Polo
Polo, at üzerinde oynanan eski bir top oyunudur. Orta Asya kökenli olduğu sanılan bu oyunun İran’da yaşayan Persler’ce İÖ 6. yüzyılda oynandığı bilinmektedir. Polo adı, Keşmir’de konuşulan bir Hint lehçesinde top anlamına gelen pulu sözcüğünden kaynaklanır.
Polo Persler’de seçkin süvari birliklerinin eğitiminin bir parçasını oluşturuyordu. Daha sonra İran’dan Afganistan, Tibet, Çin, Japonya ve Hindistan’a geçti. Batı dünyasına, 1860’larda İngiliz Hindistanı’nda polo takımları ve kulüpleri kuran İngilizler’ce tanıtıldı. Günümüzde polo ABD, İngiltere, Arjantin, Şili ve Meksika’da yaygın olarak oynanmaktadır.
Polo, açık havada, 275 metre uzunluğunda, 146 metre genişliğinde bir çim alanda oynanır. Alanın bitiş çizgilerinin gerisinde, atların durup dönebilmesine yetecek genişlikte yer bırakılmıştır. Kale direklerinin açıklığı 7,3 metredir. Topun kolay yuvarlanması için çim kısa biçilir. Oyuncular, ucunda 20-25 cm uzunluğunda tahtadan yapılmış silindir biçiminde bir tokmak bulunan 120 santimetrelik esnek bambu sopalar kullanırlar. Uzun saplı bir çekiç görünümünde olan sopanın sapında bileğe takılan bir kayış bulunur. Oyunun kurallarına göre polo sopası yalnızca sağ elle tutulabilir. Söğüt ya da bambu kökünden yapılan topun çapı yaklaşık 8 cm, ağırlığı da 113-150 gr kadardır.

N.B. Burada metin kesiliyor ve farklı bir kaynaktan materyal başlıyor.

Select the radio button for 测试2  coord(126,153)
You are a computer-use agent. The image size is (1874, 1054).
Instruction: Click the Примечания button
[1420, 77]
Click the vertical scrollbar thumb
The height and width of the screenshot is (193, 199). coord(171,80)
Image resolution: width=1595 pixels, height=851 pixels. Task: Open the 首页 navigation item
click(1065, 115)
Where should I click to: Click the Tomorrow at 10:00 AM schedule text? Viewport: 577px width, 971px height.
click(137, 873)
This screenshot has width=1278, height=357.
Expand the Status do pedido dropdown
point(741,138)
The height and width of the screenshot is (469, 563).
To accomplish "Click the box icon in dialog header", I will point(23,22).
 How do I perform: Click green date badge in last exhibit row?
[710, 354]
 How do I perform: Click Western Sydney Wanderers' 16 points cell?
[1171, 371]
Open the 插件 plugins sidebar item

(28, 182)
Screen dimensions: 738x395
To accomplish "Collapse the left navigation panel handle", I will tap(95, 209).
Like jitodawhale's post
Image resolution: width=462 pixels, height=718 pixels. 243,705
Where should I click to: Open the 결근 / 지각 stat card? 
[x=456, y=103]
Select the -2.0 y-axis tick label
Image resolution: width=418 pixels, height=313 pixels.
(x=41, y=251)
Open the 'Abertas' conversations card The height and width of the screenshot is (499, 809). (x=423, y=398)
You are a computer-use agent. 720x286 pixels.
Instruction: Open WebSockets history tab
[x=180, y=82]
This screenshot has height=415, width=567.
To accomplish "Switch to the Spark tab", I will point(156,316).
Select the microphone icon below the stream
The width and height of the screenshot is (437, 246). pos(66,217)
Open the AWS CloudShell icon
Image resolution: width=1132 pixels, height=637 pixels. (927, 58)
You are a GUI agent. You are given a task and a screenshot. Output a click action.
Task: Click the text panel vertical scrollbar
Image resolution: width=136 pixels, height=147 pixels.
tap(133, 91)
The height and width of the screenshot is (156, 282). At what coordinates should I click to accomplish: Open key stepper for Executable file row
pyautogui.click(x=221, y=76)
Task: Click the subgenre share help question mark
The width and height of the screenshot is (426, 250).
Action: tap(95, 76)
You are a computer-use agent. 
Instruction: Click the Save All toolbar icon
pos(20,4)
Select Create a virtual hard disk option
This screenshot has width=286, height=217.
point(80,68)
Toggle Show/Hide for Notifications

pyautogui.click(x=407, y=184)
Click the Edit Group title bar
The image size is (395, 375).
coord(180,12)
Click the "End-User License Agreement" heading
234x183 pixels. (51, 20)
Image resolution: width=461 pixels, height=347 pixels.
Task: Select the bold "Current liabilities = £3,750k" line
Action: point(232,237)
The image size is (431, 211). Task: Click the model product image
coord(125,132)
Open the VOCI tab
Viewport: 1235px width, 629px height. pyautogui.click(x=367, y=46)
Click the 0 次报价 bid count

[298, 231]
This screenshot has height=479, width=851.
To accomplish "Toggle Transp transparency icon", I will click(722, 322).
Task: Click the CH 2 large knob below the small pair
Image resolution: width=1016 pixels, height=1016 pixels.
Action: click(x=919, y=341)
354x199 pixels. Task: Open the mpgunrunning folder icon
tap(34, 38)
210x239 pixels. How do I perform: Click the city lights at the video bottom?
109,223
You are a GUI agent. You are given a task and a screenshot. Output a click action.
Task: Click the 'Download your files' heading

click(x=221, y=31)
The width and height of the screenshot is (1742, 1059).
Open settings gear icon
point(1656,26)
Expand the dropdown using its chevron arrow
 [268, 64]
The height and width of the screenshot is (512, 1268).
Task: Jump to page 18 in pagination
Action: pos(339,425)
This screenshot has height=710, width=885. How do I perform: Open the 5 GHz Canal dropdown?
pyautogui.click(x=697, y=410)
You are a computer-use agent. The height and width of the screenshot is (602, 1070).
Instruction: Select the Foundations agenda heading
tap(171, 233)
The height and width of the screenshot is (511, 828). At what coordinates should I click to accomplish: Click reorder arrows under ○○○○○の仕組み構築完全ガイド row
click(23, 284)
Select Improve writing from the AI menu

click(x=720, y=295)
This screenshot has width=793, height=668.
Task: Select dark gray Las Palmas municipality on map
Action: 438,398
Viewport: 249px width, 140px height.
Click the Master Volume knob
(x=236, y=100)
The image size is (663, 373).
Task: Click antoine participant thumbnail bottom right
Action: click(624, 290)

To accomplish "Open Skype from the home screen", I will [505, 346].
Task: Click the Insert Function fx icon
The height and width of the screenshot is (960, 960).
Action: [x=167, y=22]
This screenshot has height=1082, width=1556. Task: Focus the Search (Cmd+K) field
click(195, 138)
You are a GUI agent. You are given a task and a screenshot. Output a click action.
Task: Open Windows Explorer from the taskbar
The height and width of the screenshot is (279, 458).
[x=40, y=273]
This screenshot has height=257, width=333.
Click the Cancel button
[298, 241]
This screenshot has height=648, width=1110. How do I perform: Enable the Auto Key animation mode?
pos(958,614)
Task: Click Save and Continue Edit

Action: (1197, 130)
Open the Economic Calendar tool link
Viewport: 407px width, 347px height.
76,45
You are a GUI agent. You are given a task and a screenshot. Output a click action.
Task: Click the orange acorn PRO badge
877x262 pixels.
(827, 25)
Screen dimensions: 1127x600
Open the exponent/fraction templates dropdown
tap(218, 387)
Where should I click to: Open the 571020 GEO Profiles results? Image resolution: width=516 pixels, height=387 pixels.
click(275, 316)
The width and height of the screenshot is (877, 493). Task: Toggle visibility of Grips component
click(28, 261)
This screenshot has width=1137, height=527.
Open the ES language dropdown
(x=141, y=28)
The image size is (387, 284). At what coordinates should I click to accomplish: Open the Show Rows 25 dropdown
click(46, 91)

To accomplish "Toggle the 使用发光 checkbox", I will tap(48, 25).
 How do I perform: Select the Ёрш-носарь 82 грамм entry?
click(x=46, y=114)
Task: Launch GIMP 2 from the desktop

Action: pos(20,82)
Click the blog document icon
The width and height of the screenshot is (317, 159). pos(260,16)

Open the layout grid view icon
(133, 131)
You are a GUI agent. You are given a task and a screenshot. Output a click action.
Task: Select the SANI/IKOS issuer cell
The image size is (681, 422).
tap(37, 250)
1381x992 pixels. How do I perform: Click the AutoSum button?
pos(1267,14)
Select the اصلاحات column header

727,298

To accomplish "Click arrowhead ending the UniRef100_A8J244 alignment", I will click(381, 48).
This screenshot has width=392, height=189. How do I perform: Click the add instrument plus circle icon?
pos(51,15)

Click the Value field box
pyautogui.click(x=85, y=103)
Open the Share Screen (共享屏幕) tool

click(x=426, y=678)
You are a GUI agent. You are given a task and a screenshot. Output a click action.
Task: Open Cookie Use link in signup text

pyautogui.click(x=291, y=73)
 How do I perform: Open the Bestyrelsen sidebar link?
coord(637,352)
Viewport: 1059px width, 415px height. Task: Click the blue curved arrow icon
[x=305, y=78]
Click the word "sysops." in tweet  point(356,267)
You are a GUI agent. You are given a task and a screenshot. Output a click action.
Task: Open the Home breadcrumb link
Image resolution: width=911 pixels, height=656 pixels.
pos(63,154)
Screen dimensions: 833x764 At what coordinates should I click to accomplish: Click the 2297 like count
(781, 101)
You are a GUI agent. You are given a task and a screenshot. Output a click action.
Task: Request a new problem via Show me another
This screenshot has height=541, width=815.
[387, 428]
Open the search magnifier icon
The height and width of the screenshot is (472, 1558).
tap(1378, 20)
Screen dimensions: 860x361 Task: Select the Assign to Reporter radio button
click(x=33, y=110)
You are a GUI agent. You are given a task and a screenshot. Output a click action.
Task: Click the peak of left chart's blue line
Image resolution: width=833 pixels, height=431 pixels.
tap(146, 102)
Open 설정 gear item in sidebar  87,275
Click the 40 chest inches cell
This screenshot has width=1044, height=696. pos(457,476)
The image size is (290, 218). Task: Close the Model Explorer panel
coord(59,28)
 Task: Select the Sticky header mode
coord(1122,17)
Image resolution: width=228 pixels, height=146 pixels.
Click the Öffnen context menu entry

Polo maçı her biri 7-7,5 dakika süren dört, altı ya da sekiz devreden oluşur ve dörder kişilik iki takım arasında oynanır. Her oyuncunun görevi farklıdır. 1 numaralı oyuncu forvettir (hücum oyuncusu); 2 numara oyun kurucudur, atakları başlatır; 3 ve 4 numaralar ise bek, yani savunma oyuncusudur, görevleri karşı takım oyuncularını engellemektedir. Her oyuncu oyundaki becerisine göre —2 ile 4-10 gol değeri arasında derecelendirilir. Oyunu, atlı iki alan hakemi ile saha dışındaki bir başhakem yönetir. En çok gol atan takım maçı kazanır. Devreler arasında atlar değiştirilirken küçük bir mola vardır, bir mola da oyunun tam yarısında verilir. Özel yetiştirilen polo atlan genellikle bir günde iki devreden fazla oynatılmaz.
Polo oyuncusu karşı takımın bir oyuncusuyla aynı hizada dörtnala giderken topu çelebilir, ama rakibine bir açıyla yaklaşamaz. Topa en son vurmuş olan ve topu izleyen oyuncunun önünden geçilmez. Bu tehlikeli bir faul olduğu gibi, karşı takıma da bir serbest vuruş hakkı kazandırır. Her golden sonra takımlar kale değiştirir.
Dörtnala giderken topa vurmak için iyi zamanlama gereklidir. Atını dörtnala koşturmak, durdurup döndürmek ve yeniden tam hıza ulaşmak için polo oyuncusu iyi bir binici olmak zorundadır.